- **Task instructions**: The line containing "Screen dimensions: 1261x894", plus every line that follows it to the end of the listing below, is what you transcribe exactly; omit all pictures.

◇ ◇ ◇

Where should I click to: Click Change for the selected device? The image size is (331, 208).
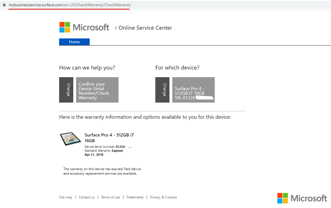click(162, 90)
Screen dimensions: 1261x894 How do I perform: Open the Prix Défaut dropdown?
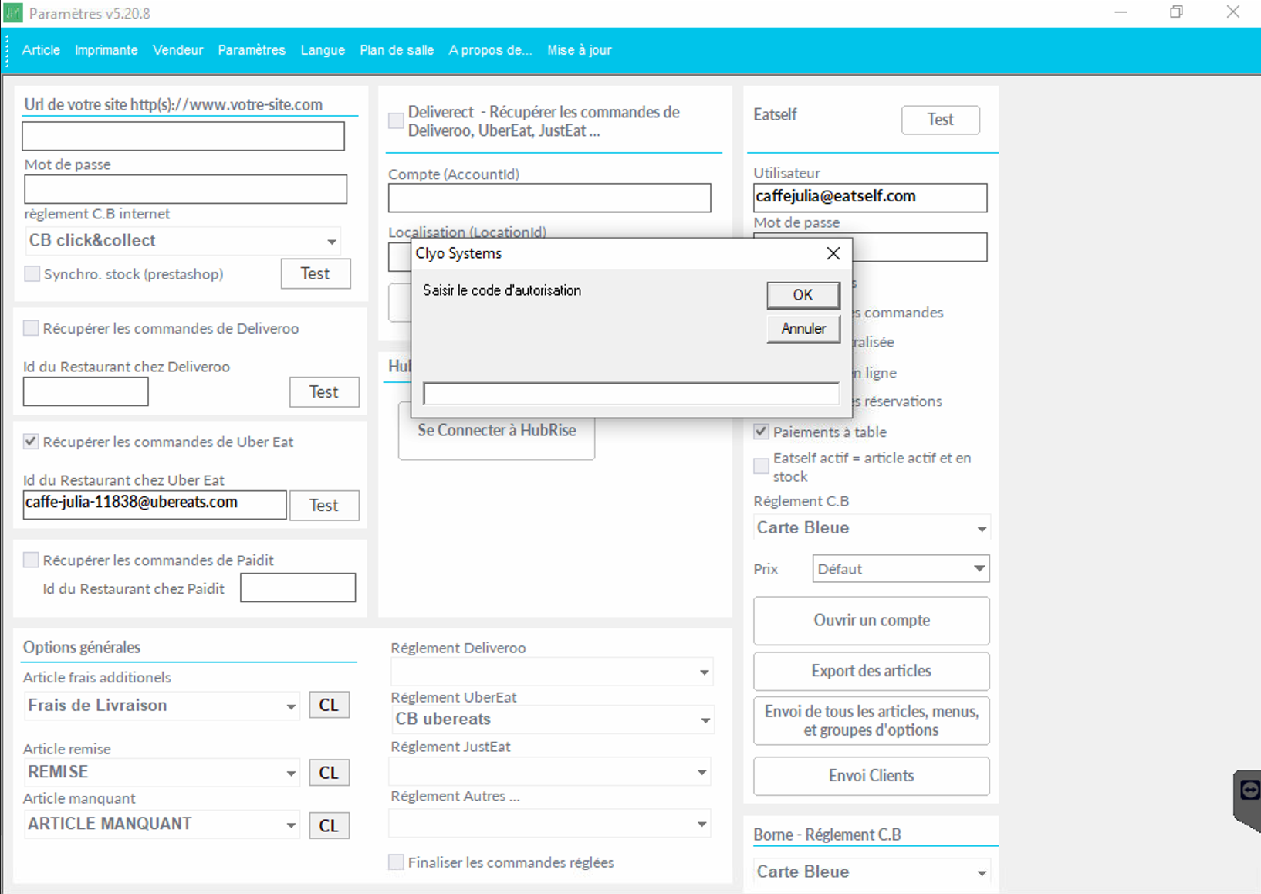tap(979, 569)

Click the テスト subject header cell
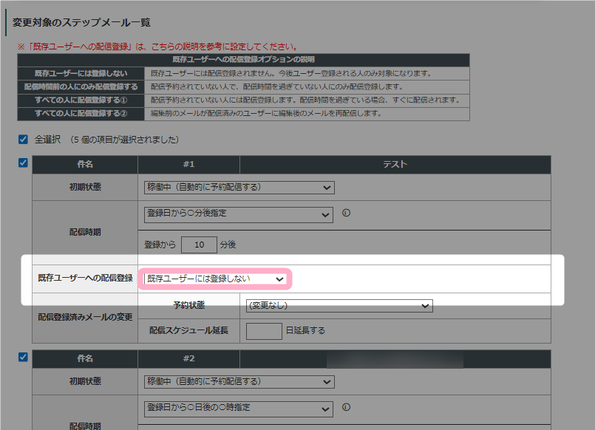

◇ ◇ ◇

- **Exercise solution**:
Screen dimensions: 1261x894 How do I perform: Open the Prix Défaut dropdown?
tap(979, 569)

Click the テスト subject header cell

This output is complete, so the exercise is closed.